To every hopeful tote-bag-carrying environmentalist, plastic bags’ days are numbered. Bans on bags are slowly sweeping nations and companies alike. And Indonesian-based Avani Eco is dedicated to making biodegradable bags out of yuca root.
Avani Eco’s bags solve the problem of plastic harming animals when found in the seas because of its water-soluble properties. Since they’re made entirely of yuca, they’re totally safe to consume. Plastic bags amounted for 5-12 million metric tons of waste dumped into the ocean in 2010. But will Silicon Valley giants and celebrities back this product the same way they’ve supported faux meat burgers?
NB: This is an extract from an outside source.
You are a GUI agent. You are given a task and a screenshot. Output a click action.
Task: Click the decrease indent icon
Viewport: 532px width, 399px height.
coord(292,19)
In order to create a demand for biodegradable bags, we’d have to recognize that the current plastic bags need to go. Plastic bag bans have been implemented on a global scale since 2002, with Bangladesh being the first country to enforce legislation. China, South Africa and Italy passed similar laws years later. In the U.S., major cities like Seattle, Austin, Chicago and Portland, Oregon all have restrictions on plastic bags. California lawmakers passed a bill banning single-use plastic bags in most stores in 2014, with the law rolling out to grocery stores and pharmacies in 2015 and liquor and convenience stores in 2016.
Unfortunately, not everyone is ready to join the party. Michigan banned the banning of plastic bags in local governments in 2016, the same year California’s statewide ban went into effect. Missouri, Idaho and Arizona have also put similar laws in place. This will probably be the status quo until we all agree that a substitute for plastic bags are needed.
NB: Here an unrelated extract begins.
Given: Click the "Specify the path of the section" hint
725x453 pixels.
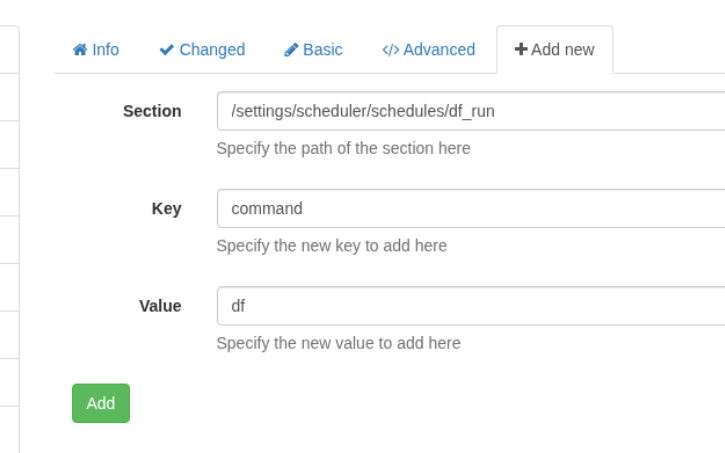Looking at the screenshot, I should tap(343, 148).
In the meantime, California is taking its battle against plastic elsewhere. According to the San Francisco Chronicle, Assemblyman Ian Calderon (D-Whittier) wrote a bill requiring servers at sit-down restaurants to ask diners if they’d like straws instead of automatically providing them.
The bill is a baby step, considering Manhattan Beach in Los Angeles County already has a ban on single-use plastics, which includes straws. Other areas in the state have similar rules or are considering implementing them. Some bars and restaurants in the state have also opted to use compostable paper straws.